Launched in partnership with Binance Pay and Bhutan’s fully digital DK Bank, the system enables travellers with Binance accounts to enjoy a seamless, end-to-end crypto-powered journey. More than 100 local merchants, from hotels and tour operators to small roadside vendors in remote villages, are already live on the system.

“This is more than a payment solution — it’s a commitment to innovation, inclusion, and convenience,” said Damcho Rinzin, Director of the Department of Tourism, Bhutan.

“It enables a seamless experience for travellers and empowers even small vendors in remote villages to participate in the tourism economy.”

Using supported cryptocurrencies, tourists can now pay for nearly every part of their trip, including airline tickets, visas, the Sustainable Development Fee (SDF), hotel stays, monument entry fees, local guides, and shopping, all through secure static and dynamic QR code payments.

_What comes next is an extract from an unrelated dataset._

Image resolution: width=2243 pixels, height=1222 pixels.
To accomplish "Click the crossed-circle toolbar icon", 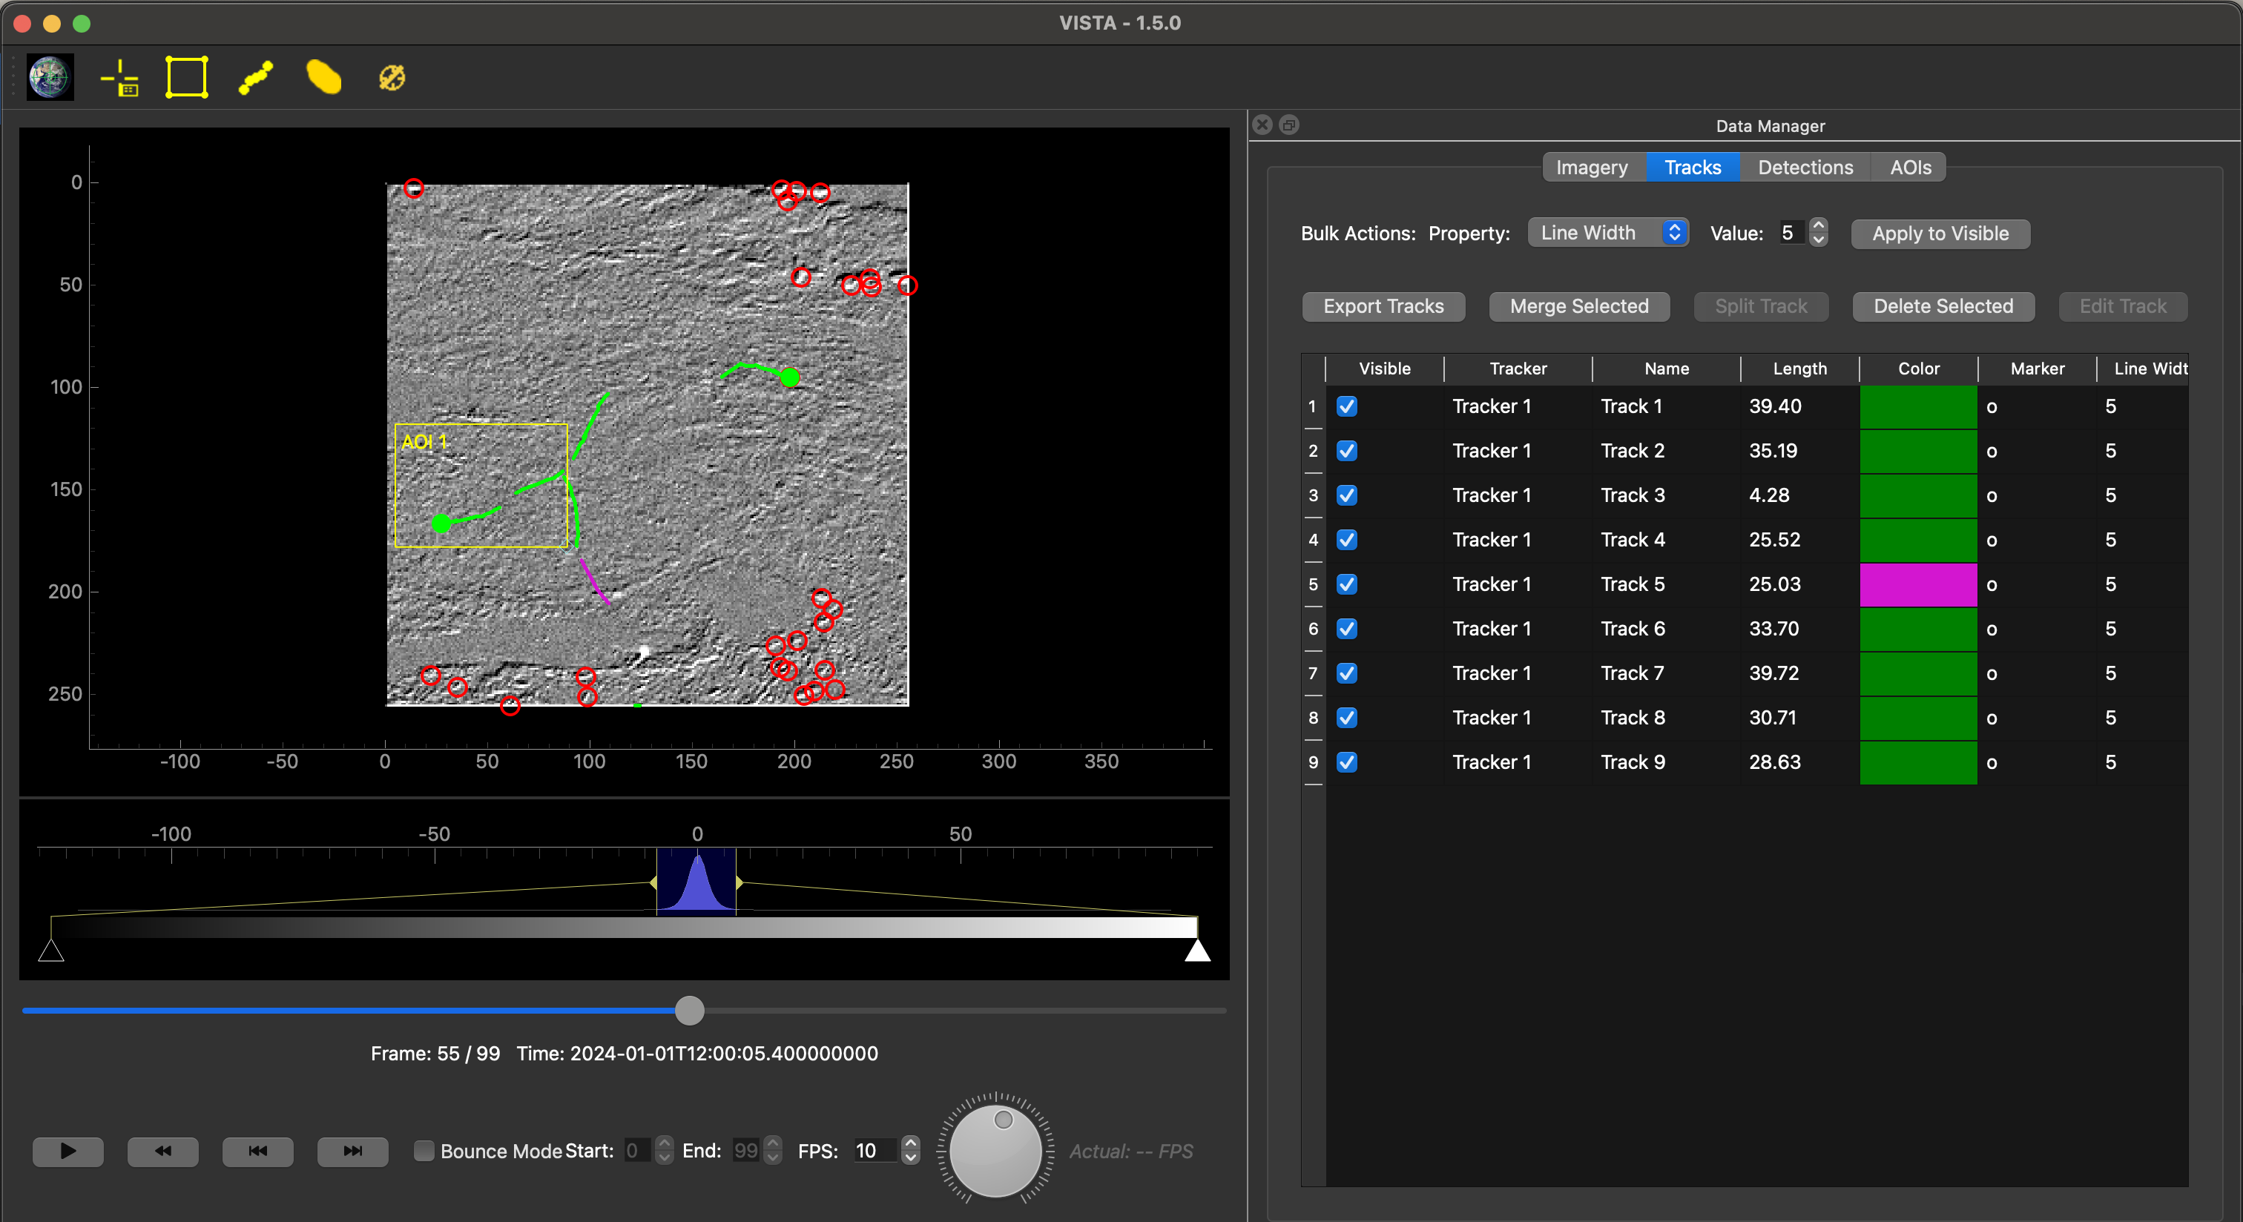I will tap(392, 77).
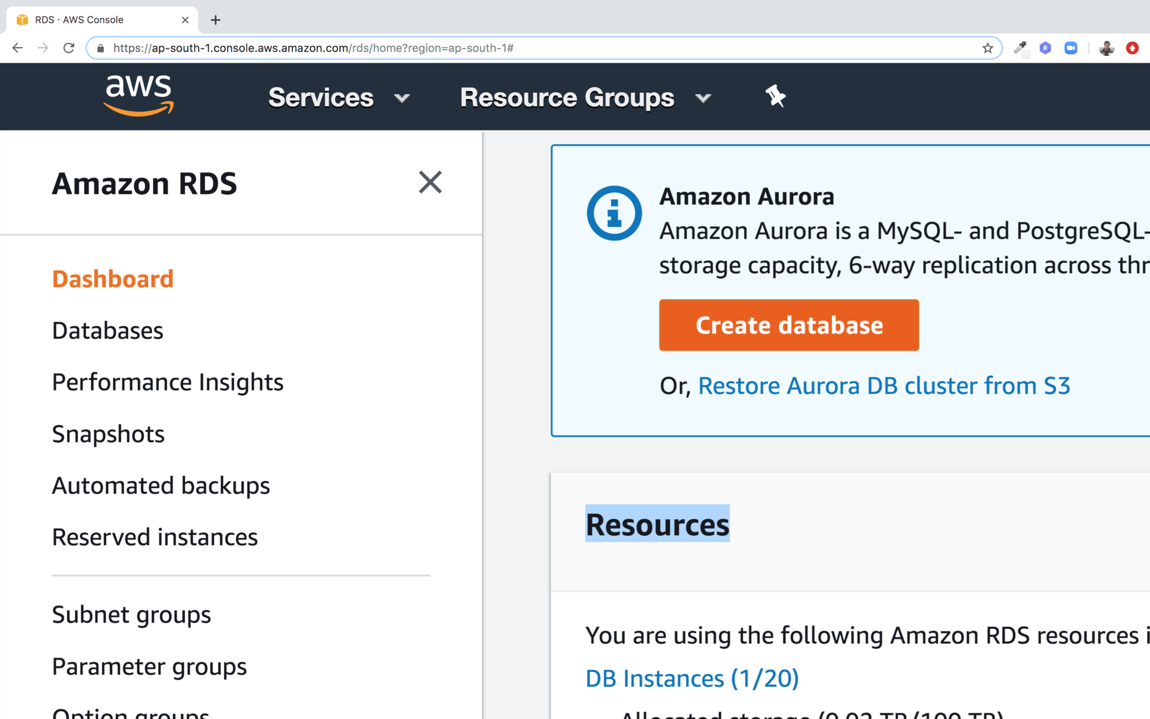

Binance CEO Richard Teng praised the move, saying: “We are excited to partner with Bhutan as we are not only advancing the use of cryptocurrencies in travel but also setting a precedent for how technology can bridge cultures and economies. This initiative exemplifies our commitment to innovation and our belief in a future where digital finance empowers global connectivity and enriches travel experiences.”

Known as the “Kingdom of Happiness,” Bhutan has long prioritised Gross National Happiness over GDP, with a strong focus on sustainability, cultural preservation, and societal well-being. The new system aligns with these values by reducing payment friction and bringing financial inclusion to local communities.

Among the key features of the system:

  • Seamless Experience: Tourists can pay with crypto for all travel-related expenses.

  • Inclusive Reach: Small vendors, even in remote areas, can accept QR code payments.

  • Lower Fees: Transactions cost significantly less than traditional payment methods.

  • Comprehensive Support: More than 100 cryptocurrencies supported, including BNB, BTC, and USDC.

  • Secure and Instant: Real-time confirmations, 2FA, and encrypted transactions via the Binance app.

Behind the local settlement mechanism is DK Bank, Bhutan’s first fully digital bank. Licensed by the Royal Monetary Authority of Bhutan, it aims to deliver accessible financial services to all, including marginalised and unbanked communities.

The launch is being hailed as a bold step forward in integrating digital finance with global tourism — one that could set the benchmark for other nations looking to modernise the travel experience while empowering their local economies.